● INPUT MATERIAL:
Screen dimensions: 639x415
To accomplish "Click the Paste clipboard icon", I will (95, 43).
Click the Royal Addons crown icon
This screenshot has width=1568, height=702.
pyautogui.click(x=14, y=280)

● SHORT TASK: Write out all of the entries above again, replacing "Screen dimensions" with "Display size" and changing nothing else.

● CORRECT OUTPUT:
Display size: 639x415
To accomplish "Click the Paste clipboard icon", I will (95, 43).
Click the Royal Addons crown icon
This screenshot has width=1568, height=702.
pyautogui.click(x=14, y=280)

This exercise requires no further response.